Aqueous solutions of bovine A1 protein, the major component of the basic protein fraction of myelin, were studied by small angle X-ray diffraction. The experimentally determined molecular weight, 17,800, is within 3% of that corresponding to the amino acid sequence, 18, 395, and the radius of gyration was found to be 46.3 A. No equivalent scattering particle of uniform electron density could be found which was compatible with all parameters evaluated from the diffraction measurements. The possibility of a coiled shape was therefore investigated using a worm-like chain model. This yielded a contour length of 439 A and a persistence length of 15.7 A. The radius of gyration of this model chain, 47.1 A, is in quite reasonable accord with the experimental value.

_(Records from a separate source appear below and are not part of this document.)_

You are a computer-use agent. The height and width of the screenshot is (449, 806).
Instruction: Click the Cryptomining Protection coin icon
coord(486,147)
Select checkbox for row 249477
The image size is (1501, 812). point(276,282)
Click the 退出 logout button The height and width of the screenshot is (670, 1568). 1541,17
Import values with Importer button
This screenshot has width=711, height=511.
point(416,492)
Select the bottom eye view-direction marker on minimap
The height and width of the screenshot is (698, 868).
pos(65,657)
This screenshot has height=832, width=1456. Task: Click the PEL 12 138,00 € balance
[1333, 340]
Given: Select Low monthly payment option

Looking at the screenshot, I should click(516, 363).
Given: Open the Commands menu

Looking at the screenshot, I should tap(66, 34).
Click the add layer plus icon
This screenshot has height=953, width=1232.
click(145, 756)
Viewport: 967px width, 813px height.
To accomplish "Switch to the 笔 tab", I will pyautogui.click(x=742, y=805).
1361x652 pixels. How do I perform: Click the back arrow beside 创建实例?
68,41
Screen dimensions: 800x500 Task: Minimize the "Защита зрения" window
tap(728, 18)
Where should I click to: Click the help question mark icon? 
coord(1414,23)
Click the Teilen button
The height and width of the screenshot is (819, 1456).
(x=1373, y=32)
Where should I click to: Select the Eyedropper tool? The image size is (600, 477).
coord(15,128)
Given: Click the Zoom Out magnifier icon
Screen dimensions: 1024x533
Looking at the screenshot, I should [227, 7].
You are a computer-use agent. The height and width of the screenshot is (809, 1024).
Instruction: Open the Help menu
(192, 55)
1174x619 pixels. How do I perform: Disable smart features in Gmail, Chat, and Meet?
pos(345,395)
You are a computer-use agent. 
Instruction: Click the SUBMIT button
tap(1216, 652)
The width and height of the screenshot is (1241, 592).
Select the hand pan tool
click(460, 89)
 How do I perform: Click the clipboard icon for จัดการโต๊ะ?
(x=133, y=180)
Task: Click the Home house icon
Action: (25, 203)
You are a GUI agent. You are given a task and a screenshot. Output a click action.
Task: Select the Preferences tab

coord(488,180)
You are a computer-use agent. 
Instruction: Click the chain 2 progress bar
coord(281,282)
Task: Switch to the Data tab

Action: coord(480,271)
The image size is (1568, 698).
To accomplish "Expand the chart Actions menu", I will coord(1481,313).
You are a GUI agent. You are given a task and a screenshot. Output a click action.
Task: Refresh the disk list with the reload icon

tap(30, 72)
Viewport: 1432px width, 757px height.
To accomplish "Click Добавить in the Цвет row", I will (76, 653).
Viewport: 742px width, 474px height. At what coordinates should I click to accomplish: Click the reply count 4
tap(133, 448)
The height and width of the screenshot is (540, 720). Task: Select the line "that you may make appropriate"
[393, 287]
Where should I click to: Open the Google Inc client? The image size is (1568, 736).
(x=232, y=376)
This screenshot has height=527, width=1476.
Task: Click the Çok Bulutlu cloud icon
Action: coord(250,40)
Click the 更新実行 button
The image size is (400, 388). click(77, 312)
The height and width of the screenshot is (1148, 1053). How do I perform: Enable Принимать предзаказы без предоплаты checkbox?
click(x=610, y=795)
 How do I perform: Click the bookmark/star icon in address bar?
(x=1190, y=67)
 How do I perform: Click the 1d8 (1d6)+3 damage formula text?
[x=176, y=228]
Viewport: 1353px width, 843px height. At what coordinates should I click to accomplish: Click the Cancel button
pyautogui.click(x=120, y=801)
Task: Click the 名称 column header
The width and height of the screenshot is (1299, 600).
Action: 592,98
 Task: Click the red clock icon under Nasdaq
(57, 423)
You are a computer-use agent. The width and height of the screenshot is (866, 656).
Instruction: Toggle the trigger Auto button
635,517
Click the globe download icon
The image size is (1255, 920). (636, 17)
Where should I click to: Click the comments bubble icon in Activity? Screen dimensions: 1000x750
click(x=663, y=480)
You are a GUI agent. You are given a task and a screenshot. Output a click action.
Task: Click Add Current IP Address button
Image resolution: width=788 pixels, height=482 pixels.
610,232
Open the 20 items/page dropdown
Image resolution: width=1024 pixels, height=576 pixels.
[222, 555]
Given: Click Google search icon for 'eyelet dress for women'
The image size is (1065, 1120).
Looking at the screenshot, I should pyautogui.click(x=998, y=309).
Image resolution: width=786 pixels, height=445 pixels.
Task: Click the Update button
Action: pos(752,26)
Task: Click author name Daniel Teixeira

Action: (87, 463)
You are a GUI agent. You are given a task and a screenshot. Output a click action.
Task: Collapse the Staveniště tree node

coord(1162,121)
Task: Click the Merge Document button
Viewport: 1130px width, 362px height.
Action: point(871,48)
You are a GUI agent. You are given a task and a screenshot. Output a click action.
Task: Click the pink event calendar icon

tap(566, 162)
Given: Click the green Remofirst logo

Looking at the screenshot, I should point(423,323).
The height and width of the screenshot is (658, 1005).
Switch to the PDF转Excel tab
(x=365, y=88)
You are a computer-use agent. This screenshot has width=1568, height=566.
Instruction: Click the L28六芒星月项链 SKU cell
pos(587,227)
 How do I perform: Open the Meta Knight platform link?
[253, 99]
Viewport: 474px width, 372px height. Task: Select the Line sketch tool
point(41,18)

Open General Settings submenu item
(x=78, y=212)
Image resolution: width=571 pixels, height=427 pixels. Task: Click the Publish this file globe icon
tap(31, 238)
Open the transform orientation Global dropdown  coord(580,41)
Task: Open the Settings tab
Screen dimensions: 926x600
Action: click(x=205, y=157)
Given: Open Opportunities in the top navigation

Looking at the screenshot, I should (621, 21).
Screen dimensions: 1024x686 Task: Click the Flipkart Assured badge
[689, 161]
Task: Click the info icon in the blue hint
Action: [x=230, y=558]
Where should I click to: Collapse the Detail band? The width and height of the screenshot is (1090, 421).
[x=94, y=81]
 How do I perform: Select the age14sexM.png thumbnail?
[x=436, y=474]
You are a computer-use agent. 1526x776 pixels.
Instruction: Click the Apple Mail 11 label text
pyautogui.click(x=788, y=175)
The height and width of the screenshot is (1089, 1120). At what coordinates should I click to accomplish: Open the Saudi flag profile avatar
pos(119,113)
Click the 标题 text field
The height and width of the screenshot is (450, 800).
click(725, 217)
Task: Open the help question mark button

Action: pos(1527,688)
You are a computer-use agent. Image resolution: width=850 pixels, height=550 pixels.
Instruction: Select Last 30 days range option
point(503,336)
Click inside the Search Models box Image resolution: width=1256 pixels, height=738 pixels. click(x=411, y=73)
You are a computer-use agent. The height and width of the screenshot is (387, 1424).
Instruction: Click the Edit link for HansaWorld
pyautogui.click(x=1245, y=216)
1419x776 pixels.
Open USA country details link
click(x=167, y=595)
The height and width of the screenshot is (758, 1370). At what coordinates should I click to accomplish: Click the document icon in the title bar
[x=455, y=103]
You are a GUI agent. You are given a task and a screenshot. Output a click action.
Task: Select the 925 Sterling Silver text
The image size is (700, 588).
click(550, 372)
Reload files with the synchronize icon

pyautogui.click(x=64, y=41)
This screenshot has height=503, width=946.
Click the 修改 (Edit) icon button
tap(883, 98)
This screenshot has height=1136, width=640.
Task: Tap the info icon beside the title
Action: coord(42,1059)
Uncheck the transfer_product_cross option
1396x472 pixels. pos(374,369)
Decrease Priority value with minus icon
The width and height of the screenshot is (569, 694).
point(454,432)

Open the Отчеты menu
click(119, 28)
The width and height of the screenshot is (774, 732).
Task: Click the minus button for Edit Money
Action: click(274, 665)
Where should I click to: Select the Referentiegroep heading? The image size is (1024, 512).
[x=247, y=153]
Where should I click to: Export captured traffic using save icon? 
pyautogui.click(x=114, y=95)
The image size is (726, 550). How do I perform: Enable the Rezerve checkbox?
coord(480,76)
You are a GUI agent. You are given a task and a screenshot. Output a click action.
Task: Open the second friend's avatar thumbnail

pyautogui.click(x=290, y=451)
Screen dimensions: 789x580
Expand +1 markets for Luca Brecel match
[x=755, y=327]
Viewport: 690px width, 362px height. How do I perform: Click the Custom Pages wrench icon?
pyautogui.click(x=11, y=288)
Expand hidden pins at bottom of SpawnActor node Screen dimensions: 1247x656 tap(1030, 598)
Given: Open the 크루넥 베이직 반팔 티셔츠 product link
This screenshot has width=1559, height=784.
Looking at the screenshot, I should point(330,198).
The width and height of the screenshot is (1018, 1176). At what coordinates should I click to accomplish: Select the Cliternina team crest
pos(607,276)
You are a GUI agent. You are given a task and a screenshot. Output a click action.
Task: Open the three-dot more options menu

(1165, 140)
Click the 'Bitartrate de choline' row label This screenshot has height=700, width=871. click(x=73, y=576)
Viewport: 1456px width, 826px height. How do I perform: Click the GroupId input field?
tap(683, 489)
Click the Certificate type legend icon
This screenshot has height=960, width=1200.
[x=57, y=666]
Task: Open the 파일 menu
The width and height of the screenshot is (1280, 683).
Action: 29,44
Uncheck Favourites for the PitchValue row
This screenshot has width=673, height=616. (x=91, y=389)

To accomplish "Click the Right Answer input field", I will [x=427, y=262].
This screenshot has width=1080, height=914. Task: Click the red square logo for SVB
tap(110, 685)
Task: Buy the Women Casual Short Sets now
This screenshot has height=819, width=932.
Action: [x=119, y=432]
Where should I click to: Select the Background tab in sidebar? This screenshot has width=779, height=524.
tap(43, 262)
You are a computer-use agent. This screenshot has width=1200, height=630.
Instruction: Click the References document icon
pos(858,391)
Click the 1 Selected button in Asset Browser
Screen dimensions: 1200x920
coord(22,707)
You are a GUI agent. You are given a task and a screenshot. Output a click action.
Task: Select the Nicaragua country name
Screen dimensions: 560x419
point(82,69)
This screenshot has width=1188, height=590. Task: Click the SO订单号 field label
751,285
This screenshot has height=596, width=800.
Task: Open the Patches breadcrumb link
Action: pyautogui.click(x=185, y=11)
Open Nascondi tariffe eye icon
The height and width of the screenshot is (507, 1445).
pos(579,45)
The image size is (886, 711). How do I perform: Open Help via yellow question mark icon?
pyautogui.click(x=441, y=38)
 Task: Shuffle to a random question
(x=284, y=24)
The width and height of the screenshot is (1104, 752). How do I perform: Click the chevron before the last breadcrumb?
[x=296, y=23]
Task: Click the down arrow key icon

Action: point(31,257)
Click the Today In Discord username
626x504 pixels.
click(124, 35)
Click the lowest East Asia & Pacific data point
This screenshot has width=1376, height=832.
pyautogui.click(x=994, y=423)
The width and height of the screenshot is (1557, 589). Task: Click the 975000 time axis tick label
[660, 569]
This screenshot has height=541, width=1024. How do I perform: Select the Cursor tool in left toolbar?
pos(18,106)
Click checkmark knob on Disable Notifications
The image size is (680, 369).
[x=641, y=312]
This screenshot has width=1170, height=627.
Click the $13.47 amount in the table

The latter, after correction for excluded volume effects and finite chain length, yields for the characteristic ratio, ro2/nplp-2, 5.4. This may be compared with the value, 6.1, obtained after applying a correction for finite chain length to the viscosity data given by Tanford et al. for 12 proteins in 6 M guanidine hydrochloride and 0.1 M beta-mercaptoethanol. These two experimental values fall in the expected order, since the 15% glycine content of the A1 protein is considerably higher than the average for other proteins, which is about 8%. The corresponding values predicted from conformational calculations by Miller et al. for random copolymers of the L-alanine-glycine type are 5.9 (18% glycine) and 7.0 (8% glycine). We conclude that the A1 protein exists predominately, if not exclusively, as a random coil in aqueous solution.